みなさんはこれまでの育児制度の大きな流れをご存じでしょうか?
1995年育児・介護休業法へと変更し全事業所がこの制度の適用を受けることができるようになりました。この時、雇用保険の中に育児休業給付制度が創設されました。
2001年には給付率は25%から40%へ。現在は50%。
日本の育児休業制度は世界全体からみても平均を上回っています。
実際に育児休業の取得を促進する効果があったのでしょうか。
その結果はというと・・・
妊娠、出産を機に仕事を辞める女性はいっこうに減らない。。。
その原因は「非正規雇用の増加」にあると言われています。
出産年齢にある25~34歳の女性雇用者に占める非正規雇用者の割合は、育児休業給付が創設された95年には27%であったのが、10年には42%。

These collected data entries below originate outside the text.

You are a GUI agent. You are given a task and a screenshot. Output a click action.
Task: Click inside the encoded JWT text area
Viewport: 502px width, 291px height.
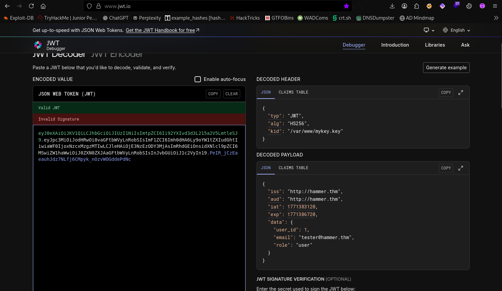click(x=139, y=216)
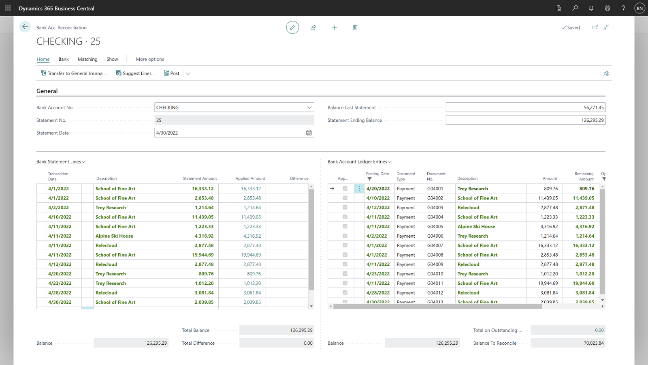Open the Bank Account No. dropdown

pos(309,107)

女性雇用の非正規化が進んだのが要因として考えられているのです。
ここ数年の雇用保険法改正で雇用保険の適用範囲も拡大されつつありますが、無職者を含めて800万人いる25~34歳の女性人口のうち、雇用保険の非保険者は400万人にすぎません。
育児休業給付の受給者は、年間出生数の2割に近づいていますが、裏を返せば8割のケースでは母親が妊娠時点で非正規雇用についていたり、出産前に退職されていたりして、育児休業を取得する機会が得られないのです。

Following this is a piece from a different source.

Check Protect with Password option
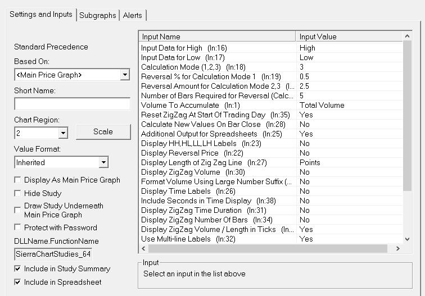This screenshot has width=425, height=296. coord(17,227)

実は、これらの結果育児休業制度には女性間の格差を拡大しているメカニズムが内在しています。企業からみて、正規採用者と非正規採用者は福利厚生など様々な待遇が違っているのです。
昨今のような保育所への入所が困難で、認可外保育施設の保育料が高額に上回る状況では、ますます子育てする環境に差が生じてきます。

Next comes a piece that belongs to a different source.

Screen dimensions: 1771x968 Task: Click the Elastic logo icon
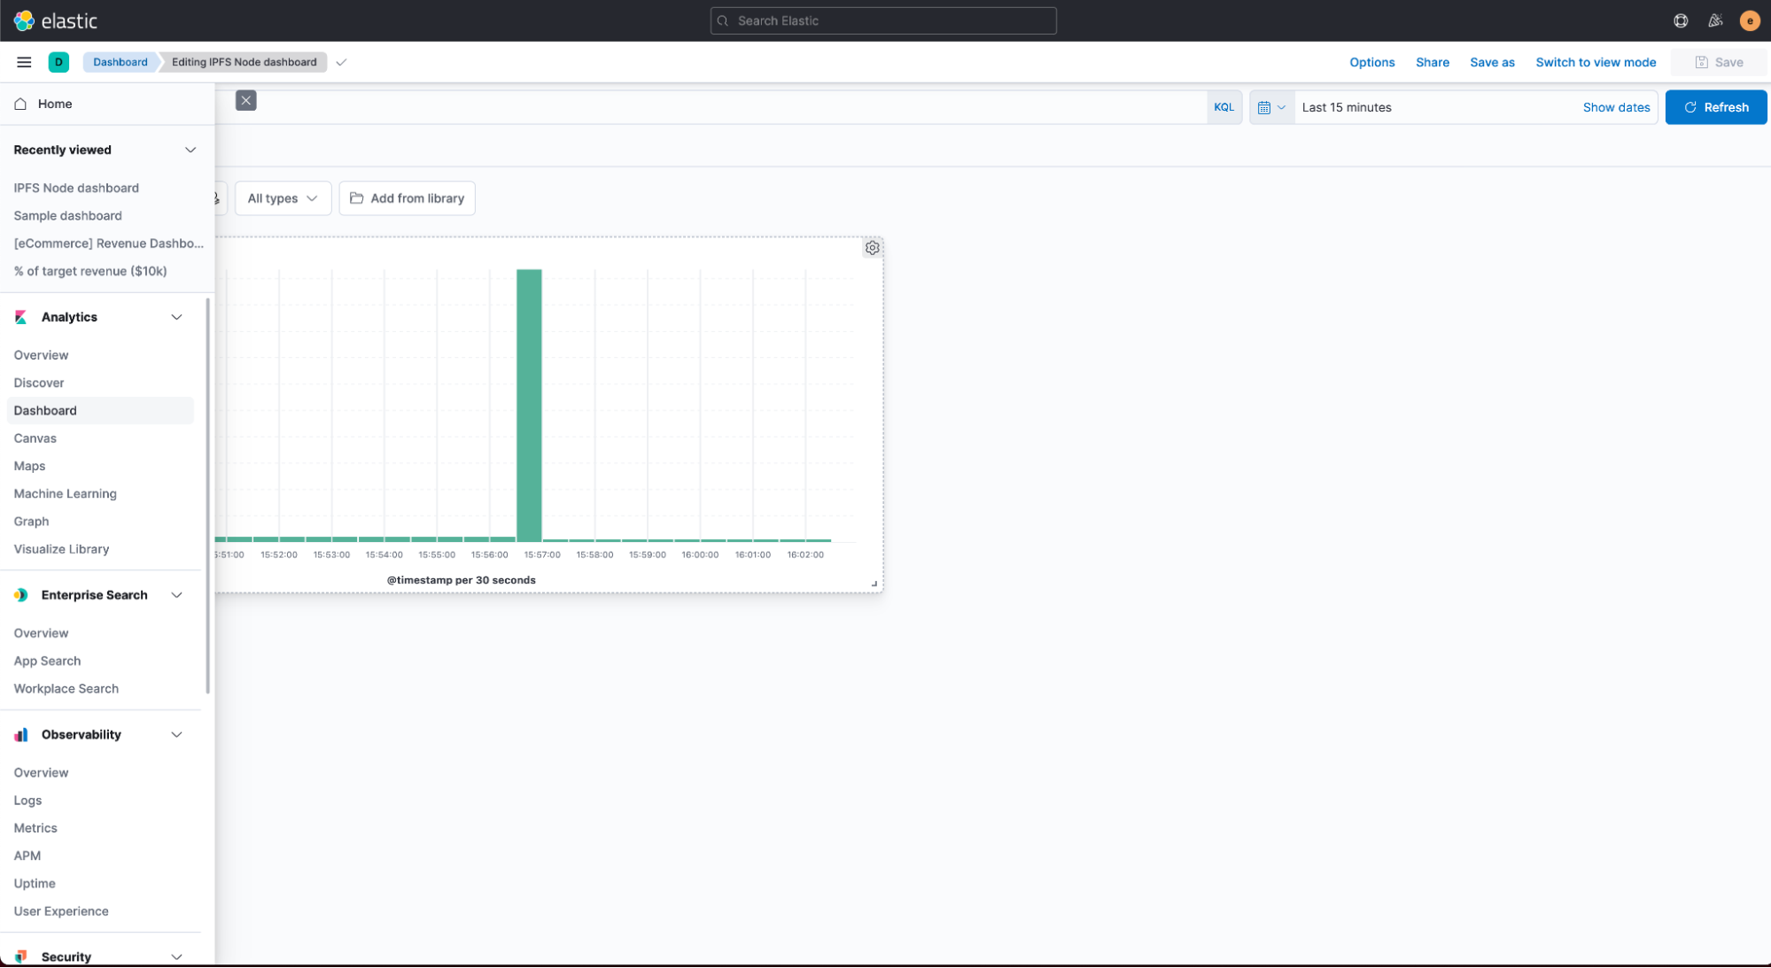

社会的な現状からみても女性の正規雇用機会は男性以上に狭まり、育児休業明けの預け先がないという待機児童問題が深刻化しています。
このような現状を変えるにはどうしたらよいと思われますか。
日本の人口減少が問題にもなっている今日。
子供をもつ親だけの問題ではなく、日本全体の問題として早急に取り組むべきだと感じます。
子供が成人へとすぐには成長しませんから。。。